● **Required work**: Go through the data line by line from the top, retyping each exactly, and end with the line that contains "Home (764, 440)".

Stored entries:
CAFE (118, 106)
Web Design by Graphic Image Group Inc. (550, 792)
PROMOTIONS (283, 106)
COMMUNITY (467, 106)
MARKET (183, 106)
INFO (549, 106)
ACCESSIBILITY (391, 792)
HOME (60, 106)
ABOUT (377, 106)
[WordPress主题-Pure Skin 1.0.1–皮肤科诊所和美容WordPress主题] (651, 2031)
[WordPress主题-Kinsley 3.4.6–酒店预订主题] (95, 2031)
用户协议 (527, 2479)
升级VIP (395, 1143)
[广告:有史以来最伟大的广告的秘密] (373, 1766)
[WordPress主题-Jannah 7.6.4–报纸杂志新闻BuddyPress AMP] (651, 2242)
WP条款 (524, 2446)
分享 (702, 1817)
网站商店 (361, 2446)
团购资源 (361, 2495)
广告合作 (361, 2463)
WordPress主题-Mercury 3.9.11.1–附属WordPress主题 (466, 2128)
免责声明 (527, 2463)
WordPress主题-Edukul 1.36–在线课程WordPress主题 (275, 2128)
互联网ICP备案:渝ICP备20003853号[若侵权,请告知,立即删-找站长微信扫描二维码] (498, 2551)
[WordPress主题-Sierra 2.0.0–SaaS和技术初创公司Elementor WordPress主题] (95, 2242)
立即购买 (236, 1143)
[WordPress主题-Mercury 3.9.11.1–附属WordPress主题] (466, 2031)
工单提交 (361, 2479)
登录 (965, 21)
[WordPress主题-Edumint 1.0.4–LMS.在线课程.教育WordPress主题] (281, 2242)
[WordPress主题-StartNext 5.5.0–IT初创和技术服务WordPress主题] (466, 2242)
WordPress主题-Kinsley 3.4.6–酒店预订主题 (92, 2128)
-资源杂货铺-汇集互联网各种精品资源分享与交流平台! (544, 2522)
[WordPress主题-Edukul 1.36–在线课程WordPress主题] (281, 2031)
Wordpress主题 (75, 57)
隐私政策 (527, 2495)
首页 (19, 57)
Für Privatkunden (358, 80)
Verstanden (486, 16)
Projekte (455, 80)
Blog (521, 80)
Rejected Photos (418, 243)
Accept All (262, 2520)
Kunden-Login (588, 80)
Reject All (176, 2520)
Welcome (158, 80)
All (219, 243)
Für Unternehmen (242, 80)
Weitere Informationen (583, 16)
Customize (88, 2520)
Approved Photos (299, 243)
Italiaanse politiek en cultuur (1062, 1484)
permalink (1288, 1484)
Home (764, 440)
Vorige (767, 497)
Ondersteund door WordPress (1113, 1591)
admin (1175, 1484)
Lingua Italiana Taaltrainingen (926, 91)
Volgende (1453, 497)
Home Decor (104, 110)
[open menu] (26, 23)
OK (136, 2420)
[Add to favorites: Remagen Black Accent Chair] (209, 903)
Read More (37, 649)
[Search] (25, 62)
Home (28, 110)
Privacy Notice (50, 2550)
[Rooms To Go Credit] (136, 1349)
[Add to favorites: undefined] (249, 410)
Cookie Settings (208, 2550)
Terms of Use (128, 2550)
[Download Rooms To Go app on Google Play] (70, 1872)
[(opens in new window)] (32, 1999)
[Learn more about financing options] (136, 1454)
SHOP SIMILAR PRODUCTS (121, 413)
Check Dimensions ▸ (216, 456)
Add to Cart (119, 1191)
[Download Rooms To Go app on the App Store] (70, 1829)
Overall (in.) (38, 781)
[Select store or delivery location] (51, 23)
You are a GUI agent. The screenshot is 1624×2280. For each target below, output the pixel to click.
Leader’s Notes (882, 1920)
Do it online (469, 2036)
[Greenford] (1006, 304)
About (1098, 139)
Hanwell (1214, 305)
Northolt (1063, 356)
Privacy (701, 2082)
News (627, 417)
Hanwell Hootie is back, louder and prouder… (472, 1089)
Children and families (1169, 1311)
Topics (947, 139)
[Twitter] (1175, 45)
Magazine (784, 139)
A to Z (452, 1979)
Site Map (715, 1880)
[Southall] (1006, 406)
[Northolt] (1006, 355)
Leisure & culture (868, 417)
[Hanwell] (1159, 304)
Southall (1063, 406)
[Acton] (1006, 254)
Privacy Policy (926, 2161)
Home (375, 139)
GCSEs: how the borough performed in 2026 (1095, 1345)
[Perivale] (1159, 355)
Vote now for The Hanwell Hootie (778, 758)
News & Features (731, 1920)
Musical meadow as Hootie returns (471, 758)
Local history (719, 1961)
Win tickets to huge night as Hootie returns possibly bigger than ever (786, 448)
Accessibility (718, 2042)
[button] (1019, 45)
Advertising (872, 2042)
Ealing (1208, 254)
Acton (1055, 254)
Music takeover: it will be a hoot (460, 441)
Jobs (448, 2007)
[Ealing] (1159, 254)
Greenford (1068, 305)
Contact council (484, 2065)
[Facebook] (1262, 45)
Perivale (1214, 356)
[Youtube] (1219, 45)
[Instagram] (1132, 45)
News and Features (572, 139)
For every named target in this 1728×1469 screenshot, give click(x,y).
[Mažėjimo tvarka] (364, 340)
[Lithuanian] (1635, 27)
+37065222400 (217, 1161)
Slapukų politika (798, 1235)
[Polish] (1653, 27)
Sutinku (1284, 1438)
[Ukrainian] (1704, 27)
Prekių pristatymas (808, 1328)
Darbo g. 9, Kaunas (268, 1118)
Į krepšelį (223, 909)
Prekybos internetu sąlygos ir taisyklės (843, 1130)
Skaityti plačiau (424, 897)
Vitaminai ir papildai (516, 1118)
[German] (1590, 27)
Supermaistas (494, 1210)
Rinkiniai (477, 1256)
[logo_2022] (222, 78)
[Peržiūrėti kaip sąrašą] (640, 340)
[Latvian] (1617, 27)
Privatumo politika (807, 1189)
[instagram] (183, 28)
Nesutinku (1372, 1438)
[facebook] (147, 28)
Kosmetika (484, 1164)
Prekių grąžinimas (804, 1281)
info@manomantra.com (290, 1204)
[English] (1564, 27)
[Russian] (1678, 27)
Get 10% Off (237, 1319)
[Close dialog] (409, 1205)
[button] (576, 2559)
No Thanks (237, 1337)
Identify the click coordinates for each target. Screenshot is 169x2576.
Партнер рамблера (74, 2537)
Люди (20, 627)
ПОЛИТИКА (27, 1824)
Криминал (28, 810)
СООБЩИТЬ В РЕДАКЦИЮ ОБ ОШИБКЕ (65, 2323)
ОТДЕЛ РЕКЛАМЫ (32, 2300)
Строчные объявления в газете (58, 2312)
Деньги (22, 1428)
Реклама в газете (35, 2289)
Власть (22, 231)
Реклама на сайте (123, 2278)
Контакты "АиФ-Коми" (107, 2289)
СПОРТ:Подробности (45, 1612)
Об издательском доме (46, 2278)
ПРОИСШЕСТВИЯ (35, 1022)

● **Response to this exercise**:
CAFE (118, 106)
Web Design by Graphic Image Group Inc. (550, 792)
PROMOTIONS (283, 106)
COMMUNITY (467, 106)
MARKET (183, 106)
INFO (549, 106)
ACCESSIBILITY (391, 792)
HOME (60, 106)
ABOUT (377, 106)
[WordPress主题-Pure Skin 1.0.1–皮肤科诊所和美容WordPress主题] (651, 2031)
[WordPress主题-Kinsley 3.4.6–酒店预订主题] (95, 2031)
用户协议 (527, 2479)
升级VIP (395, 1143)
[广告:有史以来最伟大的广告的秘密] (373, 1766)
[WordPress主题-Jannah 7.6.4–报纸杂志新闻BuddyPress AMP] (651, 2242)
WP条款 (524, 2446)
分享 (702, 1817)
网站商店 (361, 2446)
团购资源 (361, 2495)
广告合作 (361, 2463)
WordPress主题-Mercury 3.9.11.1–附属WordPress主题 (466, 2128)
免责声明 (527, 2463)
WordPress主题-Edukul 1.36–在线课程WordPress主题 (275, 2128)
互联网ICP备案:渝ICP备20003853号[若侵权,请告知,立即删-找站长微信扫描二维码] (498, 2551)
[WordPress主题-Sierra 2.0.0–SaaS和技术初创公司Elementor WordPress主题] (95, 2242)
立即购买 (236, 1143)
[WordPress主题-Mercury 3.9.11.1–附属WordPress主题] (466, 2031)
工单提交 (361, 2479)
登录 (965, 21)
[WordPress主题-Edumint 1.0.4–LMS.在线课程.教育WordPress主题] (281, 2242)
[WordPress主题-StartNext 5.5.0–IT初创和技术服务WordPress主题] (466, 2242)
WordPress主题-Kinsley 3.4.6–酒店预订主题 (92, 2128)
-资源杂货铺-汇集互联网各种精品资源分享与交流平台! (544, 2522)
[WordPress主题-Edukul 1.36–在线课程WordPress主题] (281, 2031)
Wordpress主题 (75, 57)
隐私政策 (527, 2495)
首页 (19, 57)
Für Privatkunden (358, 80)
Verstanden (486, 16)
Projekte (455, 80)
Blog (521, 80)
Rejected Photos (418, 243)
Accept All (262, 2520)
Kunden-Login (588, 80)
Reject All (176, 2520)
Welcome (158, 80)
All (219, 243)
Für Unternehmen (242, 80)
Weitere Informationen (583, 16)
Customize (88, 2520)
Approved Photos (299, 243)
Italiaanse politiek en cultuur (1062, 1484)
permalink (1288, 1484)
Home (764, 440)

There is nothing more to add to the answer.